◆ **Data under study**
※
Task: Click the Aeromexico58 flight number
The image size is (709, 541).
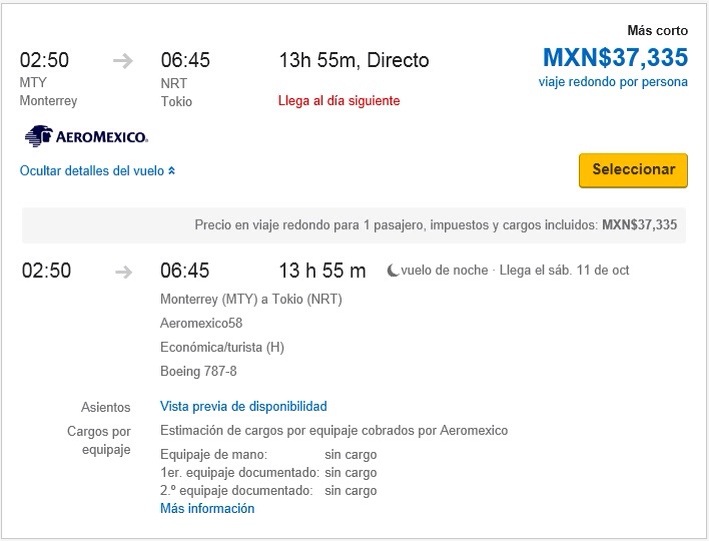Action: [201, 323]
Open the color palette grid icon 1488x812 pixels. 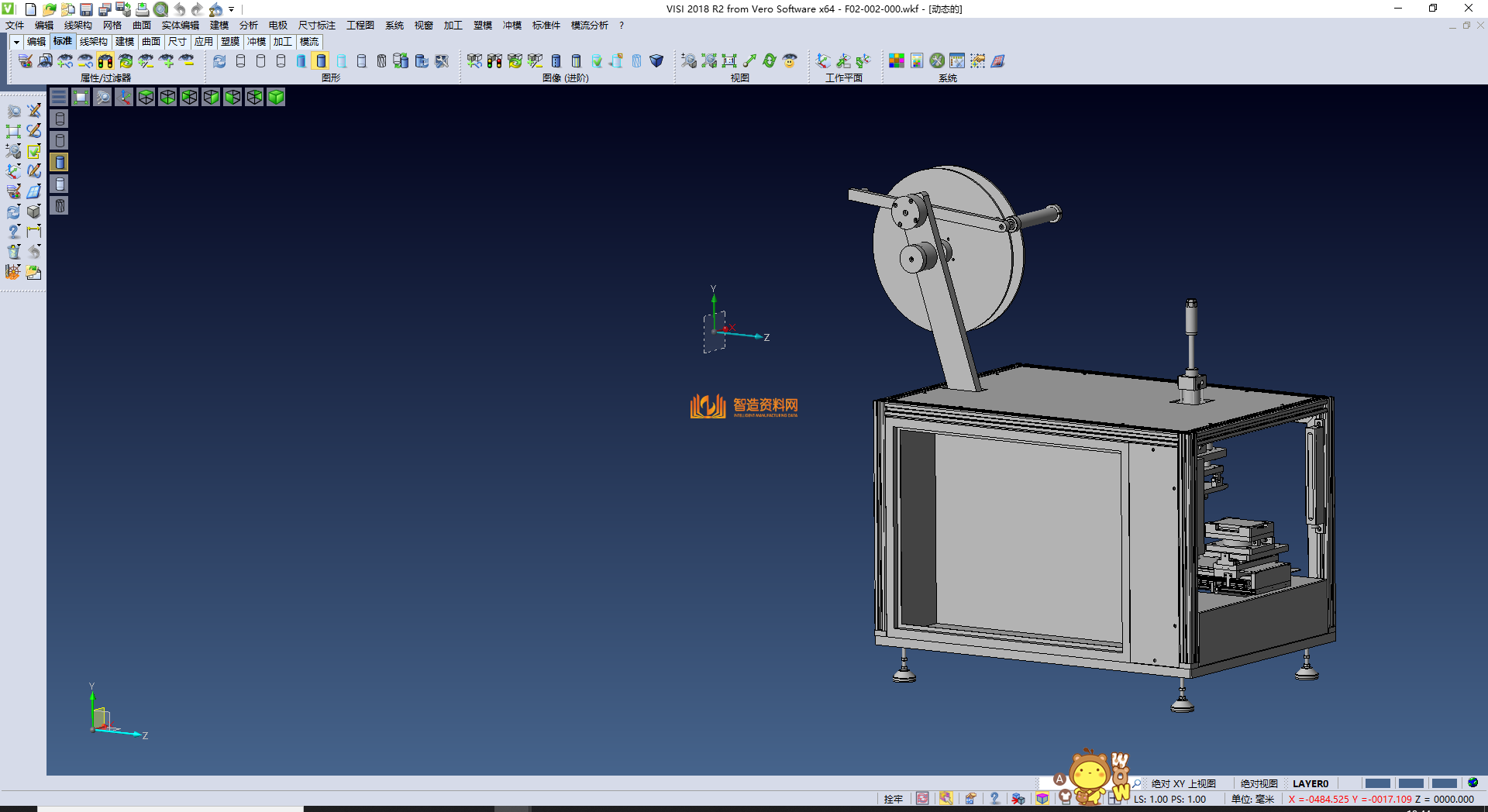897,61
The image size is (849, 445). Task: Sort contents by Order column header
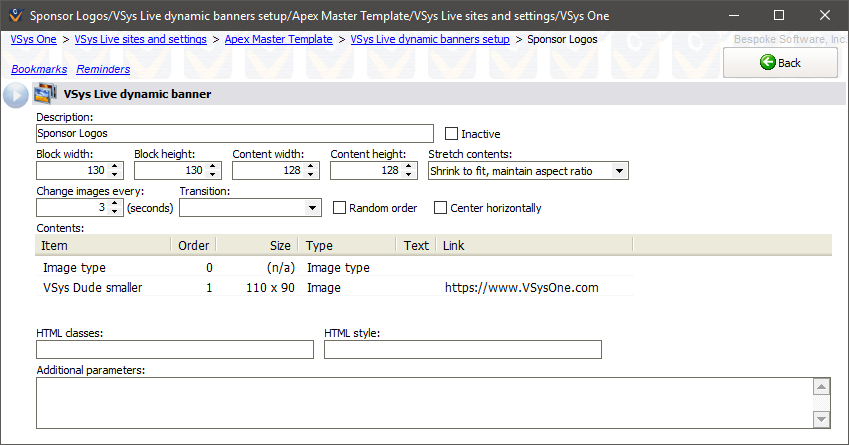coord(193,245)
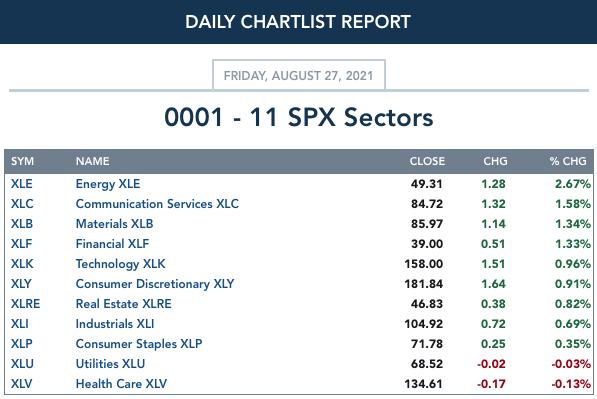Select the XLB symbol link
597x399 pixels.
coord(22,224)
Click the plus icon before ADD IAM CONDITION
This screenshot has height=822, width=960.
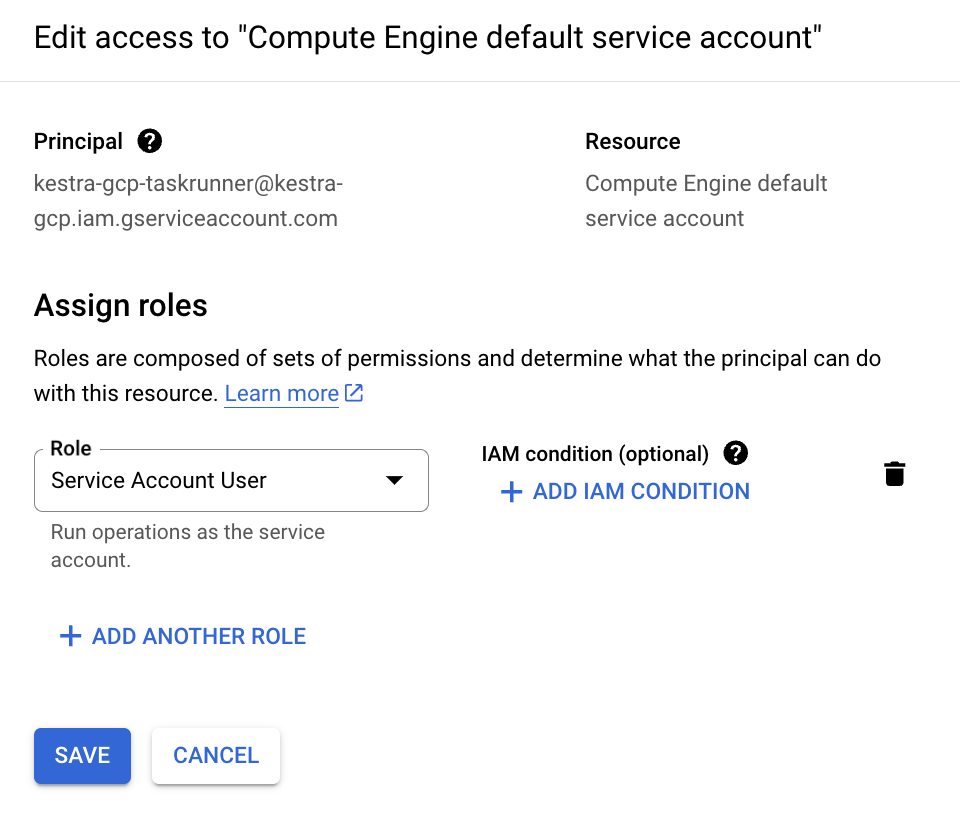point(511,492)
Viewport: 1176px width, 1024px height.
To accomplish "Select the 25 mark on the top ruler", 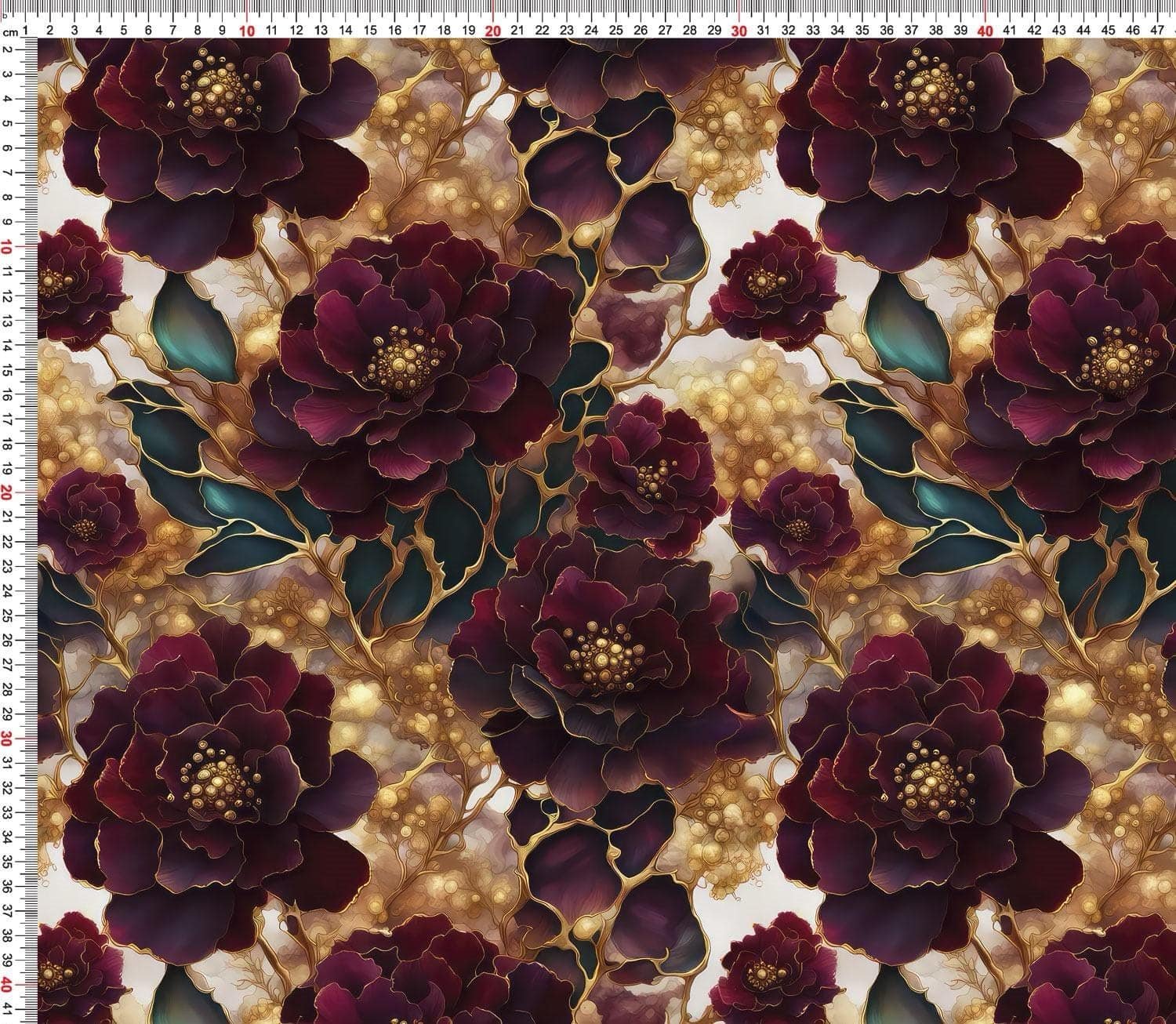I will pos(616,31).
※
◆ **Work item**
Give only the count of lines in the listing that contain the string "Click".

◆ **Written answer**
2